Dealing with Squash Shoe Odor

By Pierre Bastien, squash equipment blogger at squashsource.com

“The supreme art of war is to subdue the enemy without fighting.” —Sun Tzu

You may think your faithful squash equipment correspondent is prone to wandering aimlessly. In one issue I’m talking about squash racquets. In another it’s shoes, or goggles, or whatever. Pages of ink have been spilled meandering through all the equipment options available to the modern squash player.

There is one subject, however, where I never wander or waver, and in fact I maintain CONTINUOUS RELENTLESS FOCUS day in and day out, namely: keeping my squash shoes from getting stinky.

It happens so fast. One day you come home from playing squash and forget to take your shoes out of your bag. No big deal, right? WRONG. Stinky. Game over. It doesn’t matter whether you won the match, because you have just lost the war.

Consider the dread enemy, shoe stank. The first thing to know is your enemy loves a moist environment. This is because bacteria, the enemy’s foot soldiers, thrive in that type of place. (Ew.) As long as you keep using your shoes and working up a sweat, the bacteria that are living there will be happy—and the problem can resurface.

The most important thing you can do to defeat your enemy is let your shoes dry completely after playing squash. Try never to leave them sitting, damp, in your squash bag or your locker or in any space with poor ventilation. If you have removable insoles, remove them after playing and let them dry separately.

I have tried several remedies in the war against stank. My first solution was baking soda. I poured a bit of it into each shoe, shook it around, and let it sit overnight. I knocked the excess out of the shoes before using them again. This was a quick solution, and it seemed to have a positive effect, but it left a thin residue of baking soda on the shoes.

I’ve used Sneaker Balls, which are scented balls you put in your shoes. I’ve even tried putting dryer sheets in my shoes, a suggestion from my friend Jeremy. But I’m not sure if these approaches are actually removing the smell at the source—in other words removing the bacteria—or just masking the smell with fragrance.

The best solution I’ve come across is a product called Active Spray from a company named Defunkify, which was formed by a bunch of chemists from the University of Oregon. They set out to create products that would attack smells at the source, by actually fighting the bacteria as opposed to merely masking the odors with fragrance. They were kind enough to provide your correspondent with some products to test out, which I have done over several weeks.

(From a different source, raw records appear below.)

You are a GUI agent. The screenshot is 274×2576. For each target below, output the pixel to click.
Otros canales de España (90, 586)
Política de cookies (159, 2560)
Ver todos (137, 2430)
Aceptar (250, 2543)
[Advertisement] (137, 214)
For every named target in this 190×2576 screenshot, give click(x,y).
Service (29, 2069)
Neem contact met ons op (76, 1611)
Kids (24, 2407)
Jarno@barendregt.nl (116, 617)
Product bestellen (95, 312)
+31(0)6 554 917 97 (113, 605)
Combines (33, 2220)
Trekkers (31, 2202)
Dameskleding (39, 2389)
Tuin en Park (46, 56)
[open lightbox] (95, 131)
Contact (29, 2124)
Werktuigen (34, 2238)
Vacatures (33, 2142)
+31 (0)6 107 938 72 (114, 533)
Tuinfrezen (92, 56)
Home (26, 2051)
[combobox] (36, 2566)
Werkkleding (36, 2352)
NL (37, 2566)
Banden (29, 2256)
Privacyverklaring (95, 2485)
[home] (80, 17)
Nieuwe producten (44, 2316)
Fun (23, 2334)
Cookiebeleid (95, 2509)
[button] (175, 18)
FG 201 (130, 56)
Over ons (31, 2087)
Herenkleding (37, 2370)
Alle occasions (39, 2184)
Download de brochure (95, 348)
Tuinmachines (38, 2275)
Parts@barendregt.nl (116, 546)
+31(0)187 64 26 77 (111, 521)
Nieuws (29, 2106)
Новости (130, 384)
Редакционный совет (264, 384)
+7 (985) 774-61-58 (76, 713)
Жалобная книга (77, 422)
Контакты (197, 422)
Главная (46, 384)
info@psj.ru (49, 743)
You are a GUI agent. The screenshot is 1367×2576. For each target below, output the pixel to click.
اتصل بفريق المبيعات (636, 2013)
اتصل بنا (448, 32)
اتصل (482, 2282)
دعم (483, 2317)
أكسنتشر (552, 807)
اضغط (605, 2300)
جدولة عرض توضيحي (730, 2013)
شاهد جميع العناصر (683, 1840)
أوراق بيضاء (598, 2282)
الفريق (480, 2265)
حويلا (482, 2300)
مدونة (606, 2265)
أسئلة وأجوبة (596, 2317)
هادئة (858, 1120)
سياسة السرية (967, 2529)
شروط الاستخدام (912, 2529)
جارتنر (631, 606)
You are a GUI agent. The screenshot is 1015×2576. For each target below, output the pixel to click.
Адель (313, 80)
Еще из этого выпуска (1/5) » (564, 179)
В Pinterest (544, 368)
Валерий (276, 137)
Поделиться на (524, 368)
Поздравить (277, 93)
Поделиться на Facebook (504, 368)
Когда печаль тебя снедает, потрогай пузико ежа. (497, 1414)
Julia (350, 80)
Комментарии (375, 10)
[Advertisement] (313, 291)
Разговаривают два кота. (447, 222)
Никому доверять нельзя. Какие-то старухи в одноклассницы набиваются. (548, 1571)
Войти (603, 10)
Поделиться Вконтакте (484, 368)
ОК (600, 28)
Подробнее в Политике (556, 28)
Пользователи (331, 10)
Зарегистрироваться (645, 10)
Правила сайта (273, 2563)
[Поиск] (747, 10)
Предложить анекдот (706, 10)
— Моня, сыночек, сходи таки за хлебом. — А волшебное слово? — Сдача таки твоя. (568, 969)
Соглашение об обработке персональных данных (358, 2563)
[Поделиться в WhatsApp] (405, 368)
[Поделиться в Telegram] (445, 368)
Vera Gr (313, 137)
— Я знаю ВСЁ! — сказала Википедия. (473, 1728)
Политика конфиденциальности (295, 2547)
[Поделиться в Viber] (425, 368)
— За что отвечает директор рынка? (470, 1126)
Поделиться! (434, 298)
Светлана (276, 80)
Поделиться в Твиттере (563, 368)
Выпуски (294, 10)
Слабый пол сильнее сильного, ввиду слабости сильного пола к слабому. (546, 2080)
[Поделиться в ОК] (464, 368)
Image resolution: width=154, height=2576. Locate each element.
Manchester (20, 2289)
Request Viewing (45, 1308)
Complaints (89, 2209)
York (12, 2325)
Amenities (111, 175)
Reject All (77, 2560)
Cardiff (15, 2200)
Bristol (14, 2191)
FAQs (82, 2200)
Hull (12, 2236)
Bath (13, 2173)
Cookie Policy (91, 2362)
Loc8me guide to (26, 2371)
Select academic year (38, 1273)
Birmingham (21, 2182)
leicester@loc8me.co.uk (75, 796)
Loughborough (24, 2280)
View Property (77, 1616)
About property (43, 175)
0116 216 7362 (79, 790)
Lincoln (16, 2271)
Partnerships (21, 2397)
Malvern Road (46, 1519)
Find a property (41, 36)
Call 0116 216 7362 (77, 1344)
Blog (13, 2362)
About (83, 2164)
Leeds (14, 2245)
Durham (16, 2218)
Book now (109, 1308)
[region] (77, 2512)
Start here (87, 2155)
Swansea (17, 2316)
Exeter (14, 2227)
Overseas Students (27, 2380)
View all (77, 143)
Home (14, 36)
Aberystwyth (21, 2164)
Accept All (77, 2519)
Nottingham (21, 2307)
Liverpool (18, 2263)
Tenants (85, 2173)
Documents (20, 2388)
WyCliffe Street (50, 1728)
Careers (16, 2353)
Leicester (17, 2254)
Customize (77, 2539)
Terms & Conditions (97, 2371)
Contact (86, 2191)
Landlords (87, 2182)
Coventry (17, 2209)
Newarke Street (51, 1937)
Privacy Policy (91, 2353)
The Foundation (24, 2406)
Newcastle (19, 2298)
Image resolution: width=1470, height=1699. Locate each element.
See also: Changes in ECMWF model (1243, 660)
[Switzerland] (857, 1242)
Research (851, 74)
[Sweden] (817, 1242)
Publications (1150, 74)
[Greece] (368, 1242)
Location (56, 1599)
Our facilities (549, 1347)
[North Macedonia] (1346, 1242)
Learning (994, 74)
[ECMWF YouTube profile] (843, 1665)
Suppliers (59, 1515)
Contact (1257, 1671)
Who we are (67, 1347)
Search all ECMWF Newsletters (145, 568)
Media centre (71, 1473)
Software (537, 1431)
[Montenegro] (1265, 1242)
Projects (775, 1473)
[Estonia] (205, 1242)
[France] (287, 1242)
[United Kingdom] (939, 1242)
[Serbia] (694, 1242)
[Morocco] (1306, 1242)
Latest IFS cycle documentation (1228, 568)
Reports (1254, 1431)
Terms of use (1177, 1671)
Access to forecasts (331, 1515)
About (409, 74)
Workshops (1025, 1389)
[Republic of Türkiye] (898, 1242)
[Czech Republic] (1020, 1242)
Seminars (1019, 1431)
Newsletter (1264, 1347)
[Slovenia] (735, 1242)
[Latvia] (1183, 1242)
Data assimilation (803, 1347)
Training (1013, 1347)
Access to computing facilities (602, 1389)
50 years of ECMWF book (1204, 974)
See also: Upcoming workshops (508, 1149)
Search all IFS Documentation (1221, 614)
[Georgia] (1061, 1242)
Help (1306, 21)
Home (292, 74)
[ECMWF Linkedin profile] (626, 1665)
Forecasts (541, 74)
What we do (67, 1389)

Active Spray has a nice peppermint scent, which delivers an immediate blast of freshness. But the spray goes further, working to destroy the nasty bacteria down to the microscopic level without resorting to toxic chemicals.

Since starting to use Defunkify on my squash shoes, I’ve had nothing but smooth smelling. I’ve been treating my shoes with the spray after every time I play squash, which is more often than needed, but what can I say—the peppermint smell is nice. And the Defunkify Active Spray comes in a satisfyingly large and easy-to-spray bottle that can reach into all the crevasses of your shoes. Stink, be gone.